La campionessa degli sci sul suo profilo Instagram ha pubblicato un video di Zanardi, immortalato mentre pronuncia una frase che le è rimasta impressa: “Qualsiasi cosa possa accadere nella vita, è importante riuscire a scoprire il lato positivo, a trovare quel po’ di buono che c’è, in ogni cosa c’è sempre il bene e il male: riuscire a trovare un po’ di bene è un po’ come trovare il punto d’appoggio per cominciare a costruire tutto il resto”.
Parole che hanno ispirato anche l’Azzurra in momenti difficili come i gravi infortuni subiti negli ultimi anni. Goggia ha spesso espresso profonda ammirazione per Alex Zanardi, indicandolo come esempio ultimo di resilienza e ottimismo.
Il cordoglio per la scomparsa di Zanardi ha attraversato ogni disciplina. Anche la Federcalcio, su invito del presidente del CONI Luciano Buonfiglio, ha disposto un minuto di raccoglimento prima di tutte le gare del weekend, senza distinzione di categoria. “La FIGC e il presidente Gabriele Gravina si uniscono al cordoglio per la scomparsa all’età di 59 anni di Alex Zanardi, inimitabile campione dello sport”, si legge nella nota ufficiale della Federazione. Un gesto significativo, considerando che Zanardi, pur non essendo direttamente legato al mondo del calcio, era un noto tifoso del Bologna, la squadra della sua città.

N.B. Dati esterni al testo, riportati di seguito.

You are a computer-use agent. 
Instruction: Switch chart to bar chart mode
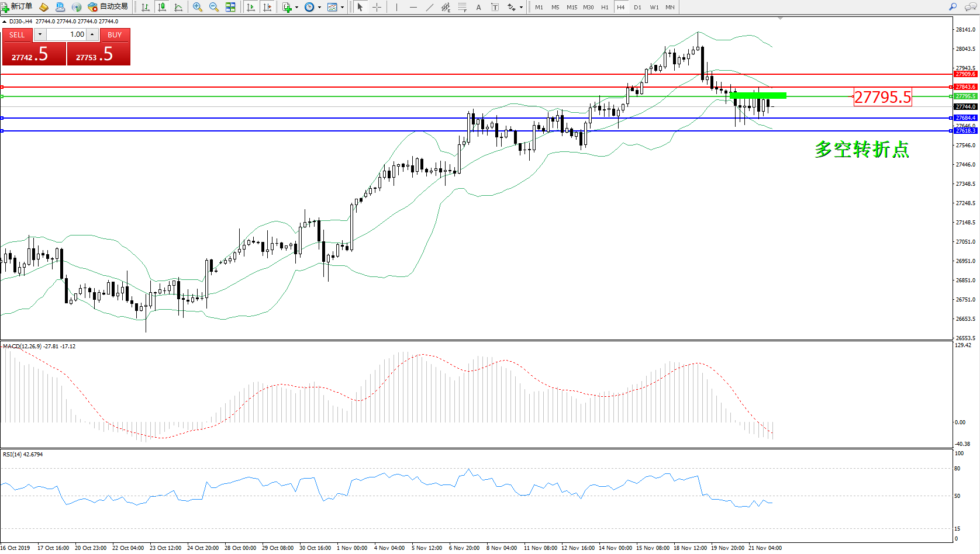146,7
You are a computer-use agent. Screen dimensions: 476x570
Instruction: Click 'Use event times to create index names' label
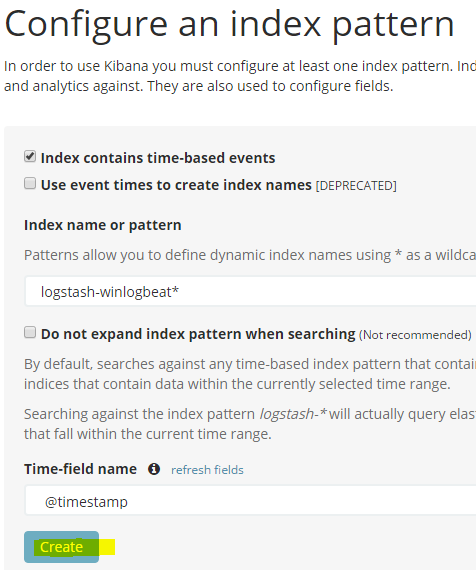176,185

Particolarmente toccante è stato anche il ricordo della Federciclismo, il mondo sportivo che negli ultimi anni della sua carriera agonistica lo aveva visto protagonista assoluto. Il presidente Cordiano Dagnoni ha voluto sottolineare come Zanardi abbia saputo andare ben oltre i confini dello sport: “Alex ha saputo trasformare la cultura del nostro Paese, ha regalato gioia e felicità alle persone che hanno avuto la fortuna di conoscerlo e speranza a tante persone in Italia e nel mondo. Credo che questi siano i successi più importanti, ancora più dei suoi numerosi e incredibili successi sportivi. Senza di lui siamo tutti un po’ più soli. Resta il suo sorriso, eredità imperitura e sprone a non mollare mai, a guardare alla vita con gli occhi e la gioia di un bambino”.

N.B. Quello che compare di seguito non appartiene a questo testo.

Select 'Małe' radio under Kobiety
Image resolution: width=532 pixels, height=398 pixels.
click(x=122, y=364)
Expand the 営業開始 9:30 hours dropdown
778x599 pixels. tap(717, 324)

A ricordarlo con parole altrettanto commoventi è stato il dottor Claudio Costa, fondatore della Clinica Mobile della MotoGP e amico di lunga data di Zanardi, che sul suo profilo Instagram ha scritto: “Alessandro Zanardi ha lasciato questo mondo terreno per andare a correre nelle praterie del cielo”. Costa ha ricordato come, dopo il terribile incidente del 2001 al Lausitzring, Zanardi fosse arrivato in ospedale con condizioni cliniche talmente gravi da sembrare senza scampo, salvo poi stupire il mondo intero con la sua straordinaria forza di volontà. “Oggi l’ineluttabile vincitor gliel’ha ricordato — ha concluso il medico —. In questi frangenti della vita dovrei dire che sono straziato dal dolore ma Alessandro, che con la sua amicizia e sensibilità aveva ridisegnato i confini della mia anima non solo di medico ma di uomo, mi aveva regalato gli strumenti per poterlo sopportare: il sogno che dalla tragedia nasce il bello”.